Feras Krimsti

feras krimsti

Feras Krimsti studied History and Islamic Studies at the University of Aleppo and Freie Universität Berlin, where he completed his doctorate in 2016 with a dissertation on “The travelogue to Istanbul by Ḥannā ṭ-Ṭabīb (1764/65), a physician from Aleppo. Images of everyday life and identitary stances”. From 2011 to 2016, he was a research fellow at Zentrum Moderner Orient.

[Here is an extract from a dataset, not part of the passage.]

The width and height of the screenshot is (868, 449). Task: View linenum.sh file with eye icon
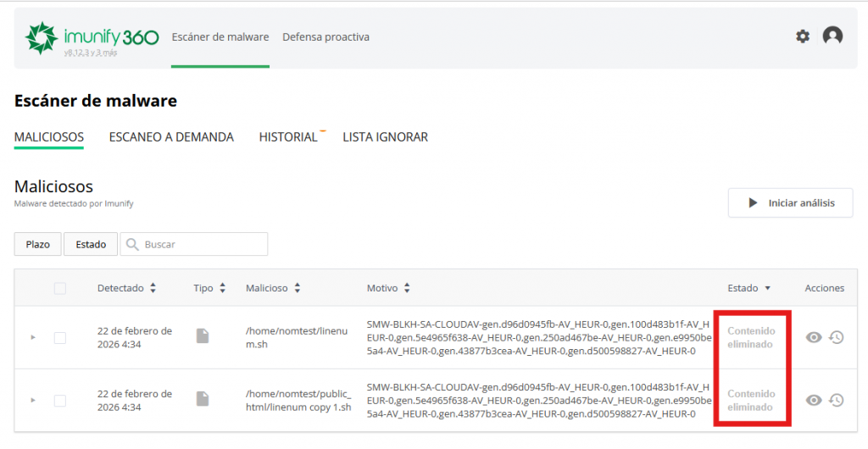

In his research, Feras focuses on the Arabic provinces of the Ottoman Empire in the early modern and modern era. He works at the intersection of cultural, intellectual and social history. Analysing ego documents like travelogues, eyewitness reports, letters, chronicles and other texts, from a microhistorical perspective and through close readings, he engages with questions of identity formation and the complex processes in which social, religious and economic configurations shape representations of Ottoman rule and notions of self and society. He examines the agency of Arabic Christians and explores the relations of these individuals to their society and intellectual milieu.

 
List of publications

– Die Unruhen von 1850 in Aleppo: Gewalt im urbanen Raum, Berlin: Klaus Schwarz 2014.

– “The 1850 Uprising in Aleppo. Reconsidering the Explanatory Power of Sectarian Argumentations”, in: U. Freitag, N. Fuccaro (eds.), Urban Violence in the Middle East. Changing Cityscapes in the Transition from Empire to Nation State, New York / Oxford: Berghahn 2015, pp. 141–163.